O que o STF decidiu?
A tese definida pelo tribunal prevê que jornais, revistas, portais e canais jornalísticos podem responder solidariamente na Justiça, ou seja, junto com seus entrevistados, se publicarem ou veicularem denúncias falsas de crimes contra terceiros. A responsabilização prevista é na esfera cível, isto é, em ações por danos morais ou materiais. O veículo só poderá ser condenado se ficar comprovado que não verificou os fatos e se houver " indícios concretos” de que a acusação é falsa no momento da entrevista.
O ministro Luís Roberto Barroso, presidente do STF, explicou que a punição depende da comprovação de que houve má-fé ou “grosseira negligência” na apuração das declarações dos entrevistados.

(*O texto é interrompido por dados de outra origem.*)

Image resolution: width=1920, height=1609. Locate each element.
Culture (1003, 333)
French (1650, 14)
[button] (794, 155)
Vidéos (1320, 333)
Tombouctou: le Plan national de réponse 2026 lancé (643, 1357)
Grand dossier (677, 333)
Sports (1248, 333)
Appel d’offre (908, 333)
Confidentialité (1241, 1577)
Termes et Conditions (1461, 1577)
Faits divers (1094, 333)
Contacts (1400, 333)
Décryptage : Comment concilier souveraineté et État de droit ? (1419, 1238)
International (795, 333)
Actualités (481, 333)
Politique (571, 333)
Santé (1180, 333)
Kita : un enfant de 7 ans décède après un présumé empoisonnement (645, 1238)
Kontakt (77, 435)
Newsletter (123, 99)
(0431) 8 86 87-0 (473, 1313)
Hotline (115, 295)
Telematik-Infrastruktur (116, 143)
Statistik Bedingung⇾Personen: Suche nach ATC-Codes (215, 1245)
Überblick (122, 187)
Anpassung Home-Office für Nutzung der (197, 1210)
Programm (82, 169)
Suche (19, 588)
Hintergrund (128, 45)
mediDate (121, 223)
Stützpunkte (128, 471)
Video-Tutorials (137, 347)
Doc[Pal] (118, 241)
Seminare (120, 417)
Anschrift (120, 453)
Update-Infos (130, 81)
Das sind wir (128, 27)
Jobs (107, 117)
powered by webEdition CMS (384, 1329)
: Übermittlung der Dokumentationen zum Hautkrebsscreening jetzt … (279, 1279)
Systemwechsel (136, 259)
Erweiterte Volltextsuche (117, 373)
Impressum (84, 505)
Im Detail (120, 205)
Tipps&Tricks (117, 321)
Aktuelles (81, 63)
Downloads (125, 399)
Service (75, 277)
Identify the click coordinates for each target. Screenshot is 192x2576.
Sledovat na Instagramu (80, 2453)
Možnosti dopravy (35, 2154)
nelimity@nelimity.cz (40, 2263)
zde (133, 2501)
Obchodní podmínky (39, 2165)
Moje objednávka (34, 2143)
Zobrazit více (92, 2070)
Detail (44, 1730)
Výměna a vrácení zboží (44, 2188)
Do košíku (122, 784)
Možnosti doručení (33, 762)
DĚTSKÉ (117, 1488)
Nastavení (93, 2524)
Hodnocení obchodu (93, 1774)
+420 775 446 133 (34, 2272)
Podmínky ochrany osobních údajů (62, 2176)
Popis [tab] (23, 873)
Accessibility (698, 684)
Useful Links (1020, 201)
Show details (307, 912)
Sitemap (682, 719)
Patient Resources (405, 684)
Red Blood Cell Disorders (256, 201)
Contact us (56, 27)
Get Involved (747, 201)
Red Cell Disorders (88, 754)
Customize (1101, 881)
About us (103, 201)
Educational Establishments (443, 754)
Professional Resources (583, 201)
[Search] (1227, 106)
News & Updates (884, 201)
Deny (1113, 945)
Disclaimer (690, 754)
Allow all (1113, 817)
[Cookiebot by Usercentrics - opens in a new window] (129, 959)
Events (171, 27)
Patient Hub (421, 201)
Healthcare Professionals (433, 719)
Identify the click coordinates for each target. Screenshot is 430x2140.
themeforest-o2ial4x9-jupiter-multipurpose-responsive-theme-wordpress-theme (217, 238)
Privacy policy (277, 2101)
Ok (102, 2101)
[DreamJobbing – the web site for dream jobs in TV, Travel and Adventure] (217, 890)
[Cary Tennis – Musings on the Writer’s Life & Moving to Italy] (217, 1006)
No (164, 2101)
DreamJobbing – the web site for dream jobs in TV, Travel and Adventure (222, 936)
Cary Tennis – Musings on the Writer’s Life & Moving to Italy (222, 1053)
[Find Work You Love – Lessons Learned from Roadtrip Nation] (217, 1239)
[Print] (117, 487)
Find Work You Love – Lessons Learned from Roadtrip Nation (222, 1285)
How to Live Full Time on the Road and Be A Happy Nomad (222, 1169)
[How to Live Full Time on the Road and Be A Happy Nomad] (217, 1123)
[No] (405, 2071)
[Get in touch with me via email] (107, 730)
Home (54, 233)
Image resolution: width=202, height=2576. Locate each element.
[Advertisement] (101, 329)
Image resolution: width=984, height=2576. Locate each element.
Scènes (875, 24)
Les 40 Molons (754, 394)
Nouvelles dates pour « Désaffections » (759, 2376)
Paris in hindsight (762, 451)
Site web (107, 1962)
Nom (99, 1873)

A tese também estabelece que a Justiça pode determinar a remoção de conteúdo da internet com informações comprovadamente “injuriosas, difamantes, caluniosas, mentirosas”. A remoção poderá ocorrer por meio de liminar, ou seja, decisão provisória antes do trânsito em julgado (quando não há mais possibilidade de recursos) do processo.
Qual o alcance da decisão?
A tese tem repercussão geral, ou seja, funcionará como diretriz para todos os juízes e tribunais do País. Pelo menos 119 processos estavam parados aguardando uma decisão do Supremo. As particularidades de cada caso, no entanto, precisam ser consideradas.
“Cada caso será examinado à luz das suas circunstâncias especiais”, explica o ex-secretário de Justiça de São Paulo Belisário dos Santos Jr. “A responsabilização exigirá a verificação da, primeiro, a existência de indícios concretos de falsidade na época da publicação. A falta de observância do dever de cuidado na aferição da veracidade dos fatos divulgados pelo órgão de imprensa será igualmente fundamental.”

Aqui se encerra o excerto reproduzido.